• **WORK TO BE COMPLETED**
From the entries below, reproduce exactly the lines from the one with "Given: Click the Trung thu 2019 folder icon" through the one with "Open the 'ur being really' group link", both included, without images.

• **TASK INPUT**

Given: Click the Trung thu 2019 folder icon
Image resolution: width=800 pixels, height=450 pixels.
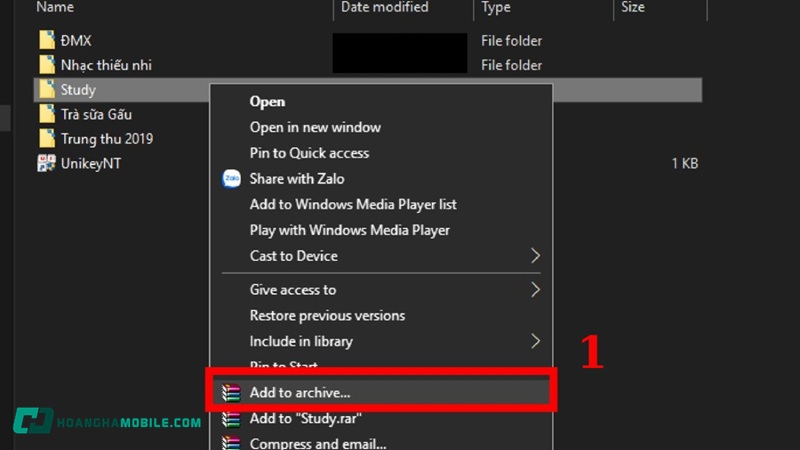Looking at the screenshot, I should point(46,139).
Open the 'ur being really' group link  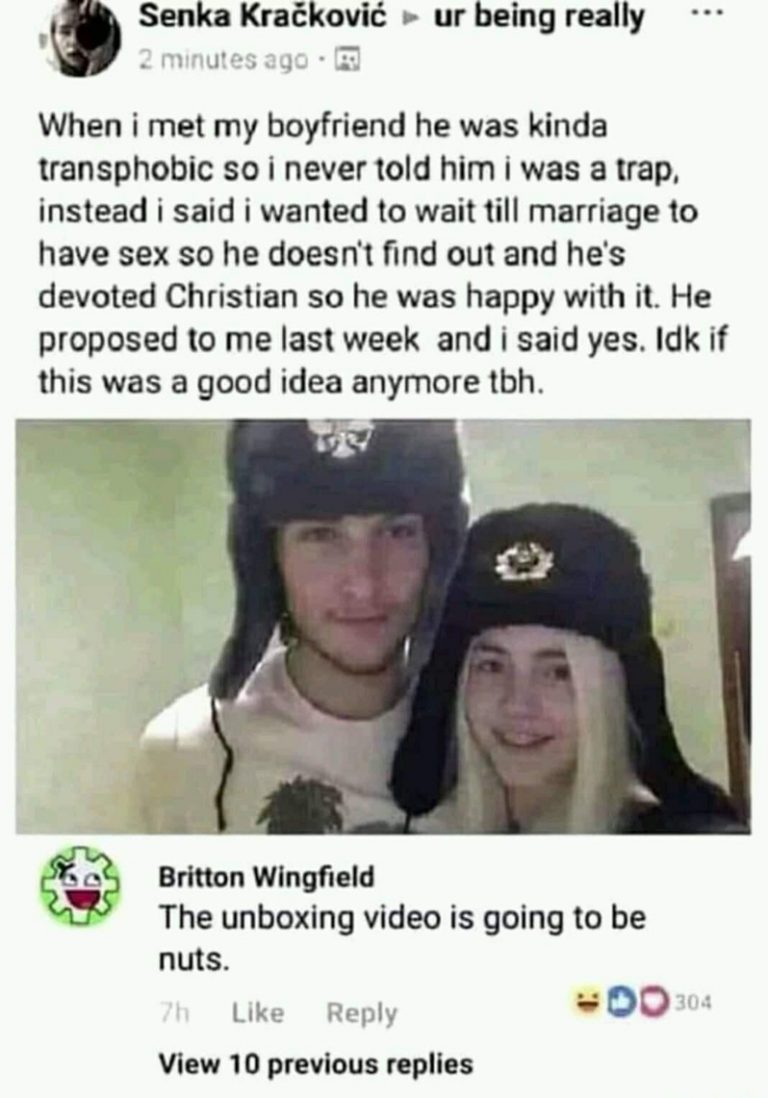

* * *

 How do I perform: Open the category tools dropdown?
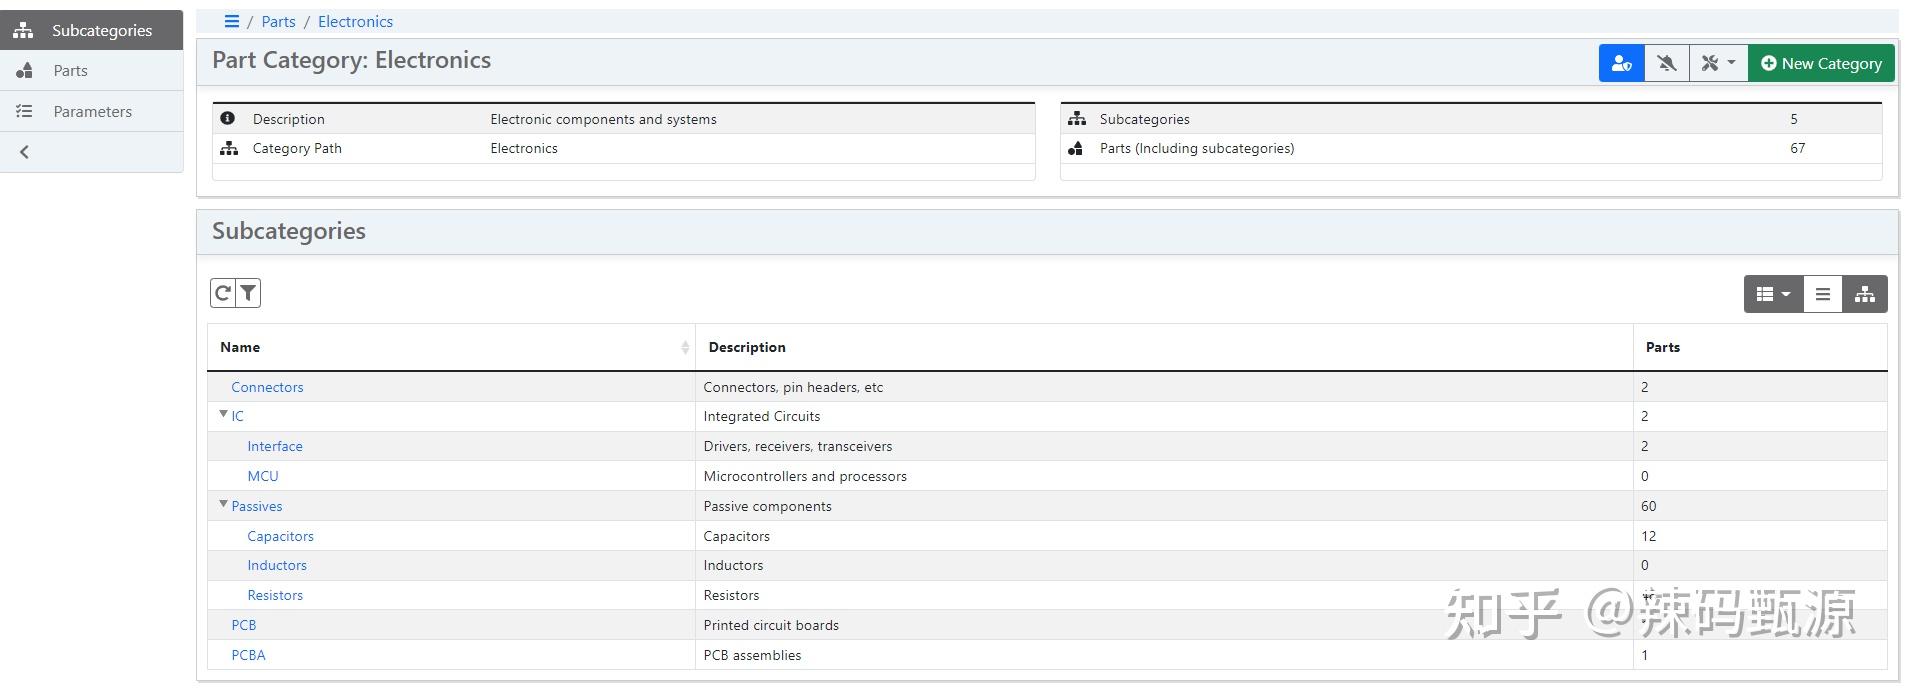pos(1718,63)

==

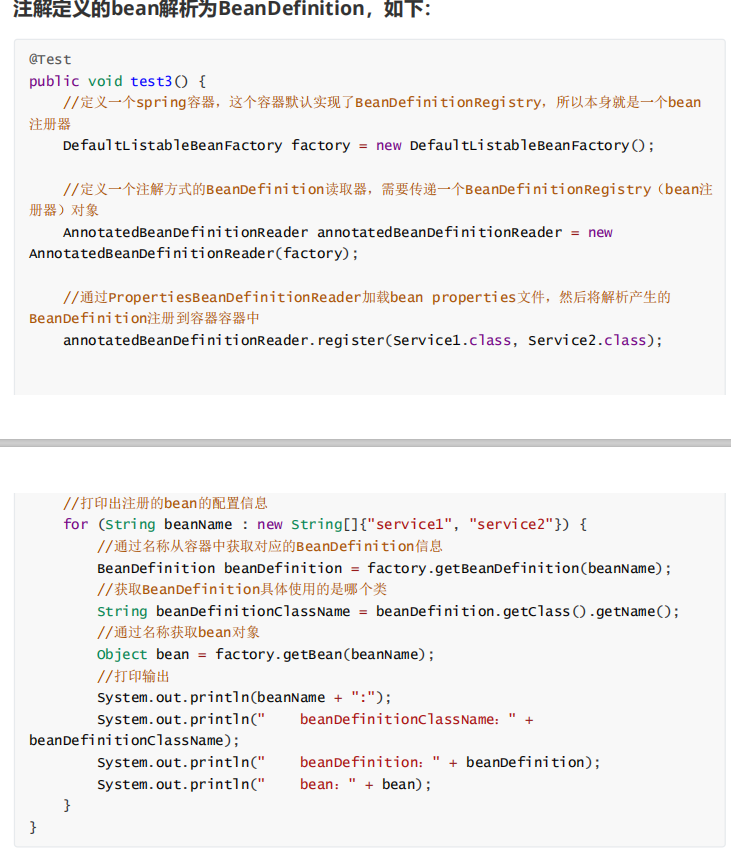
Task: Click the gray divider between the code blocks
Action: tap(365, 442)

• **EXPECTED ANSWER**
Given: Click the Trung thu 2019 folder icon
Image resolution: width=800 pixels, height=450 pixels.
Looking at the screenshot, I should point(46,139).
Open the 'ur being really' group link  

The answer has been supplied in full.